Understanding their situation
Empathy is the way to success in this case, and the more you have of it, the easier it will be to understand why a relative or friend will be reluctant to give up on driving. The older we get, the more losses we tend to experience in life, and many elderly will rigidly hold onto whatever they can to avoid losing even more control of their lives.
When so much has been taken away already, how can one give up on the only thing that enables us in seeing who we want, going where we’d like to go, and pursuing the same activities? In the eyes of many seniors, this is just not going to happen.
This is why it’s so important that you plan ahead and approach the topic tactfully. Take some time to consider your own role in all of this – is it really up to you to decide if they can drive or not, and do you even have any recent experience with not being able to drive?
Talking by listening
While you’re still in the process of planning the talk, it’s a good idea to challenge yourself. By not driving for a week or two, you can approach the conversation with some first-hand experience and a fresh layer of empathy.
Whatever you choose, make sure you find a quiet time of the day to mention your concerns. Remember that this is a gradual process and you’re not going to triumphantly end the conversation with their keys in your hand.

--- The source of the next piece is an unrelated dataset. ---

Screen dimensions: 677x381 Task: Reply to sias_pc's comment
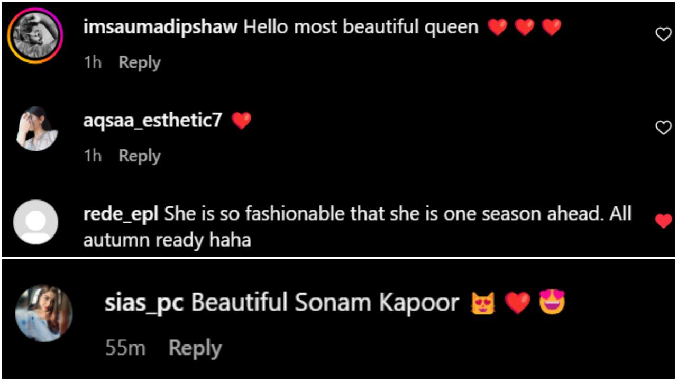[195, 349]
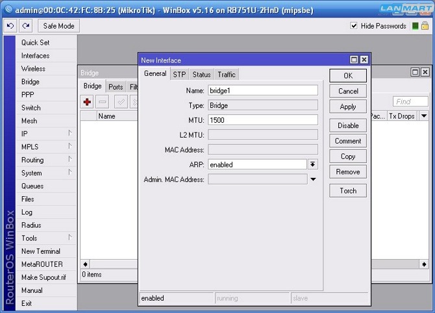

The truth is that if you’ve noticed that their driving is a bit more reckless than it was, they’ve probably noticed it themselves. We all need a nudge in the right direction, especially with regards to our health, and asking them about a recent parking ticket can be an effective way of starting the conversation.
Just like the presence of medicalert.systems is a way to keep them safe and your own worries at bay, a conversation like this should be built around ensuring their health. How do they feel about driving lately? Try to listen rather than finding solutions to their problems with being unable to drive – sure, somebody may be happy to drive them around, but it’s not what they need to hear right now.
Reflective listening is a term in psychology and especially helpful with such a sensitive topic. It should be a long talk, encouraged by a type of listening where you reflect some of his worries by repeating them. Read more about it at caring.com for a detailed guide on how to approach the talk.
No matter how much you dread it, you’re not doing anyone any favors by procrastinating. Spend some time on thinking about your own role and try to understand their feelings before attempting to talk about it; although it may not be resolved by the end of the day, you’ll be well on your way.